» Supplied entries:
# # # # # # #

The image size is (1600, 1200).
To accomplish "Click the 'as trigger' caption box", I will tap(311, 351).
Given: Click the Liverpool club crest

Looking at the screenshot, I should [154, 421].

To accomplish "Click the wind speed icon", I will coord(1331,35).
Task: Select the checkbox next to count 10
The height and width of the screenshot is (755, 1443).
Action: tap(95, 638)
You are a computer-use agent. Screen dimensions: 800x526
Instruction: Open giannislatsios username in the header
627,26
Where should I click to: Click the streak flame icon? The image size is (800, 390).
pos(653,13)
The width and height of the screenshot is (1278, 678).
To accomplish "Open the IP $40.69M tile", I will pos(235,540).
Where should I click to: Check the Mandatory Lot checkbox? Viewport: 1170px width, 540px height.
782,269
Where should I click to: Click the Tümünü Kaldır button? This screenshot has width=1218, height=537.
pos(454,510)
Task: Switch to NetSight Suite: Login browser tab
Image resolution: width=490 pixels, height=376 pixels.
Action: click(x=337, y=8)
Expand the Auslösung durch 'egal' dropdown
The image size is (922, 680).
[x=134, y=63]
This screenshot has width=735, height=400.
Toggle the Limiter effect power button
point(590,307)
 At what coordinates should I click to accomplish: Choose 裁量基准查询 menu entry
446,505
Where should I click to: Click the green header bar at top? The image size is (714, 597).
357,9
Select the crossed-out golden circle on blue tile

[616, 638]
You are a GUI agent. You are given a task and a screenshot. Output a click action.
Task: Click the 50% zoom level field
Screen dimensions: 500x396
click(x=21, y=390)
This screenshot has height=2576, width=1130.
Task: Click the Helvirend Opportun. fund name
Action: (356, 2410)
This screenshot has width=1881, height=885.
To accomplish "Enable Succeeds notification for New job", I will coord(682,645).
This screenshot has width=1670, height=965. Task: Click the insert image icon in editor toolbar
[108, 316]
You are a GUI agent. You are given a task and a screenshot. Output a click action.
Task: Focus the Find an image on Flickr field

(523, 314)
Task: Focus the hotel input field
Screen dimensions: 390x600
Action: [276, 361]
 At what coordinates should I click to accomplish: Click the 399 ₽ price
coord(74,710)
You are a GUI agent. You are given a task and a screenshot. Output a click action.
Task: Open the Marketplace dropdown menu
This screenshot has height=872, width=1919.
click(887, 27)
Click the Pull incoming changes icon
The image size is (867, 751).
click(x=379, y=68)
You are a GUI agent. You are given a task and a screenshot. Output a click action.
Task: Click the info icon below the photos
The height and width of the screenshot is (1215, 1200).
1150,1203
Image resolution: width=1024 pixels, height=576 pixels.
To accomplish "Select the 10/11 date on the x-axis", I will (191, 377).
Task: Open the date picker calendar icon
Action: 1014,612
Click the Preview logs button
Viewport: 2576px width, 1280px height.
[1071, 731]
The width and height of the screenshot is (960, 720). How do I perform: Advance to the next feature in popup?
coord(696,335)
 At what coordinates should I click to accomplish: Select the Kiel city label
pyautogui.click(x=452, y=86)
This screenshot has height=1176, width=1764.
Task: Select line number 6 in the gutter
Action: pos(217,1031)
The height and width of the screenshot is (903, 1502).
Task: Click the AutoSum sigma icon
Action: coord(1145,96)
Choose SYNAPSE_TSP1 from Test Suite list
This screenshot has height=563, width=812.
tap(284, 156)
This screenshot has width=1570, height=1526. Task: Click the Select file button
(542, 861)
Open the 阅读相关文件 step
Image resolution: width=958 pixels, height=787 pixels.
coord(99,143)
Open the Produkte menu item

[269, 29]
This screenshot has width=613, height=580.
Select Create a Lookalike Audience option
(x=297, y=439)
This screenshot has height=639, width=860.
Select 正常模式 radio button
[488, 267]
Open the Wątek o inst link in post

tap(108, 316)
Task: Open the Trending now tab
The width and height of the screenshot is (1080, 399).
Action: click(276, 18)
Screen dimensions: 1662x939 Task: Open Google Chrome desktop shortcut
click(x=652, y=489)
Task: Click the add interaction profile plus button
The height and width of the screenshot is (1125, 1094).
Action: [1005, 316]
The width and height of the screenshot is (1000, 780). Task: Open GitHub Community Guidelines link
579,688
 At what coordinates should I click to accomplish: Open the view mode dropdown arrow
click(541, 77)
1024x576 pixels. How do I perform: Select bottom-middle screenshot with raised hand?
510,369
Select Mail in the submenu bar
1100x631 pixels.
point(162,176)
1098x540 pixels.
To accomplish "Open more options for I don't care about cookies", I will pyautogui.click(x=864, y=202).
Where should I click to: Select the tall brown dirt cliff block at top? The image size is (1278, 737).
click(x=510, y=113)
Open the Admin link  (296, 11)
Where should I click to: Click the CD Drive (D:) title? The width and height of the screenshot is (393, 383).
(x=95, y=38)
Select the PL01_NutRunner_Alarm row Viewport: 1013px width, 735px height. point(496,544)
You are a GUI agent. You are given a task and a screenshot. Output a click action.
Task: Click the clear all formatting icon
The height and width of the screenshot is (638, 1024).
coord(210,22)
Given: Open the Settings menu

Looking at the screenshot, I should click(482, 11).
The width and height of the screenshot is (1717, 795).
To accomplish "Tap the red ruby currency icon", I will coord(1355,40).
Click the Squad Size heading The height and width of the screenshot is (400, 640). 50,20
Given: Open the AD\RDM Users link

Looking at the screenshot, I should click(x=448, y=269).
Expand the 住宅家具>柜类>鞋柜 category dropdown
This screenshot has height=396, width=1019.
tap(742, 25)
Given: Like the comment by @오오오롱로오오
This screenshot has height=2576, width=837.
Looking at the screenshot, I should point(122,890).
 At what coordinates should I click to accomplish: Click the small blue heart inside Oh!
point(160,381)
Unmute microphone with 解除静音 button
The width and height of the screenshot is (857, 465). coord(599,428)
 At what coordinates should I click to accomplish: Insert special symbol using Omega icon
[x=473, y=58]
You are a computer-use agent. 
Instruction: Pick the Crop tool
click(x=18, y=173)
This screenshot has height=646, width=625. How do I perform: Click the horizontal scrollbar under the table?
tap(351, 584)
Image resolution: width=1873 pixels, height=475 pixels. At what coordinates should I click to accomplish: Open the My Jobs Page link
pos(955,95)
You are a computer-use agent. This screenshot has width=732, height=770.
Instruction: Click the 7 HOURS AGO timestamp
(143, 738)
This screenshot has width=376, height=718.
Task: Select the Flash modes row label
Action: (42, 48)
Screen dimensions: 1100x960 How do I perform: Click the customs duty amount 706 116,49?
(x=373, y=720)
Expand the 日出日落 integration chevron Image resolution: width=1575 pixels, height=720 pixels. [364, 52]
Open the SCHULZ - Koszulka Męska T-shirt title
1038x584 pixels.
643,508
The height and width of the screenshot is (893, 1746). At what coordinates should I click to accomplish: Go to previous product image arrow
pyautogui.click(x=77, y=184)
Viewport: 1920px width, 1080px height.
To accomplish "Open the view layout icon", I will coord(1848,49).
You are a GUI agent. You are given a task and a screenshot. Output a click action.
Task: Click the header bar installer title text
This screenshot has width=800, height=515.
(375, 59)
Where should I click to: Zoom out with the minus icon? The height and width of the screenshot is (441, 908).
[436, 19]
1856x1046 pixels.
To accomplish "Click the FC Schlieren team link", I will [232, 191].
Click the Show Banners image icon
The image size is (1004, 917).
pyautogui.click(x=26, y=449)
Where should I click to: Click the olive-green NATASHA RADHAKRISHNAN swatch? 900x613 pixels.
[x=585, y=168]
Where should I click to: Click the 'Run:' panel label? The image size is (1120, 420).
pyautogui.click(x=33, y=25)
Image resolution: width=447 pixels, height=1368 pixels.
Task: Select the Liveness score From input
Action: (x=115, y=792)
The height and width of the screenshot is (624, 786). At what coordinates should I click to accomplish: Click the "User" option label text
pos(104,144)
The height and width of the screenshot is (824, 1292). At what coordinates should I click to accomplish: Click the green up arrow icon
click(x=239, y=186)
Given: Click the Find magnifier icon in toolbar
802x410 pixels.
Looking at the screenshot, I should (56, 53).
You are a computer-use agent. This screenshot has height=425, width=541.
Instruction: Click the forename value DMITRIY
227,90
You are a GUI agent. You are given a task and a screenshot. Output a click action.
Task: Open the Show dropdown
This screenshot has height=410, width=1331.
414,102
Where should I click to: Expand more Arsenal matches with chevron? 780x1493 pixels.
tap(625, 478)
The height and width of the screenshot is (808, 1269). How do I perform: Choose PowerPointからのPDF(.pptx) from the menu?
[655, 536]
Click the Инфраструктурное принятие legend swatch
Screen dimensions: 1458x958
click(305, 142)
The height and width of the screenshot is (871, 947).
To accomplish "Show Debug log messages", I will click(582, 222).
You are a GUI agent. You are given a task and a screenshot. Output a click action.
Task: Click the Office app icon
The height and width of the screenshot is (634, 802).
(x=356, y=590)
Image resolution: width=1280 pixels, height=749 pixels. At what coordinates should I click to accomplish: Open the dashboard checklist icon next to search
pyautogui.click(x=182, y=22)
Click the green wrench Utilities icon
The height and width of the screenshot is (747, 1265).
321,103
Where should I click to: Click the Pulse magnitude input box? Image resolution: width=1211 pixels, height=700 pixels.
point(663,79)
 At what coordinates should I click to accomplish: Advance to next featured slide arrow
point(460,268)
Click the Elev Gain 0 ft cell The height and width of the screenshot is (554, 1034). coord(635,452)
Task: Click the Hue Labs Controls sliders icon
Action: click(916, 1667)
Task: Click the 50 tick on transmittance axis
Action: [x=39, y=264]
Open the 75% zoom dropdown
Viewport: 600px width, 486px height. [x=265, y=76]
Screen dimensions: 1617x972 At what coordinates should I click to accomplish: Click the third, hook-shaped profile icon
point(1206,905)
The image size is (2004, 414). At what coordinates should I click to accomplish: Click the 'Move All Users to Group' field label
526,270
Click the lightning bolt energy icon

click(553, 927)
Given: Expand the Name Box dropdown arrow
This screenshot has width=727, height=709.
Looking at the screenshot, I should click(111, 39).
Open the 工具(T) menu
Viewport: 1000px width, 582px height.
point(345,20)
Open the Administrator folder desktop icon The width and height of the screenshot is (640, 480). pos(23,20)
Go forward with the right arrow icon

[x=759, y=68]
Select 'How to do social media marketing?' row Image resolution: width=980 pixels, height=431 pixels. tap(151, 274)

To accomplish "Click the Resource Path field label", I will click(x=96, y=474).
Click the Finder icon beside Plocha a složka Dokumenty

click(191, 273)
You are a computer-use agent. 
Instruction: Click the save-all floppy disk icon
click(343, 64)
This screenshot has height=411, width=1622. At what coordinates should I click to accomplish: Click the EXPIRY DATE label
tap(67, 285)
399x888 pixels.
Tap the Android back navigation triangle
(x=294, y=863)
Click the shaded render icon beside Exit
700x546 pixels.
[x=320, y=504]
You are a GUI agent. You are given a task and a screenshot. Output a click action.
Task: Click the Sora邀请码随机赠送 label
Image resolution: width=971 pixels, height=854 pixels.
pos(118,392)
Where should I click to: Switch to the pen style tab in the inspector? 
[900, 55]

# # # # # # #

» Work item:
Only a number is expected: the count of lines in the data that contain the word "Show".

» Solution for this exercise:
3